Other attributes
A raging dust storm has been observed on a planet outside our Solar System for the first time.
It was detected on the exoplanet known as VHS 1256b, which is about 40 light-years from Earth and circles two stars at a great distance: four times the distance of Pluto from the Sun. It was first identified in 2015 by the UK-developed Vista telescope in Chile. It's what's termed a "super Jupiter" - a planet similar to the gas giant in our own Solar System, but a lot bigger, perhaps 12 to 18 times the mass.

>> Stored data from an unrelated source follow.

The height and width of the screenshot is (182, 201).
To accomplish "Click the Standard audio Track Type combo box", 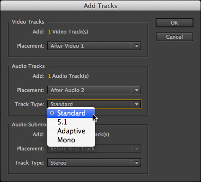I will (x=94, y=104).
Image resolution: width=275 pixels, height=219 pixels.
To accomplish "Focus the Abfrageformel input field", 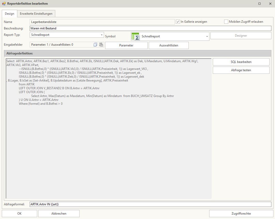I will click(150, 204).
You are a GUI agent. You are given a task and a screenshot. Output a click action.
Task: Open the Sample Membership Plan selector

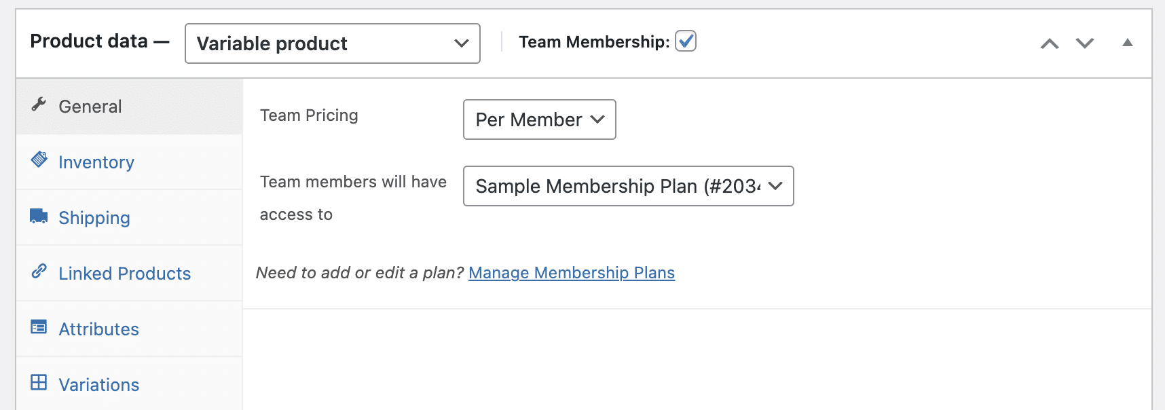coord(627,186)
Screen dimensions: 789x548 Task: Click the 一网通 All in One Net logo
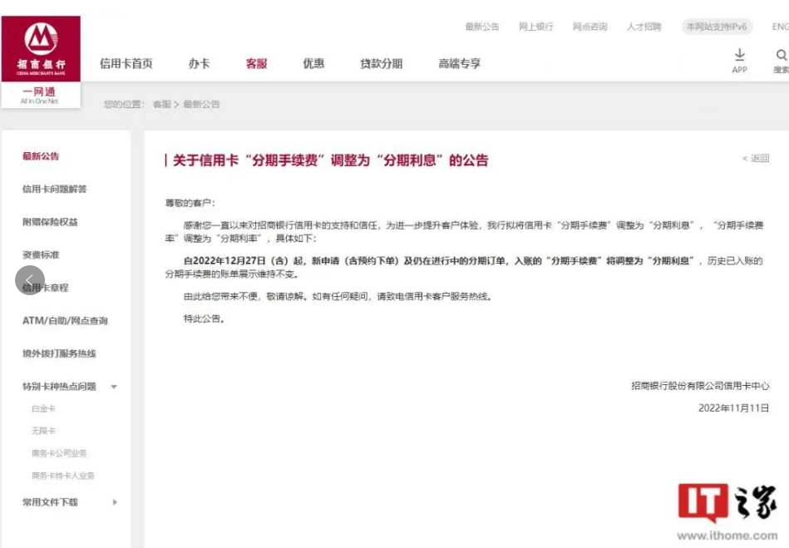40,95
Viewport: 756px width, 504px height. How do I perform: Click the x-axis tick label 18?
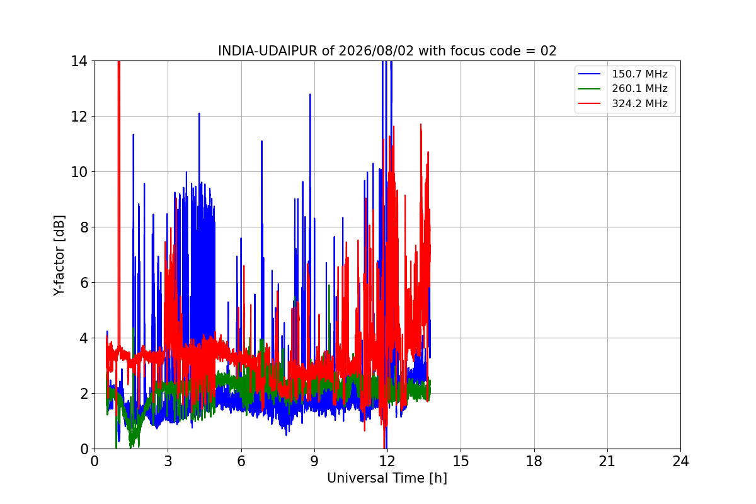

A team of researchers, led by Brittany Miles of the University of Arizona, observing with NASA’s James Webb Space Telescope have pinpointed silicate cloud features in VHS 1256b’s atmosphere. The atmosphere is constantly rising, mixing, and moving during its 22-hour day, bringing hotter material up and pushing colder material down. The team also made extraordinarily clear detections of water, methane, and carbon monoxide with Webb’s data, and found evidence of carbon dioxide. This is the largest number of molecules ever identified all at once on a planet outside our solar system.
It took the capabilities of the James Webb Space Telescope to make the discovery using its Mid-Infrared Instrument (Miri), part-built in the UK, and its Near-Infrared Spectrometer (NirSpec). What they did was tease apart the light coming from VHS 1256b into its component colours as a way to discern the composition of the atmosphere.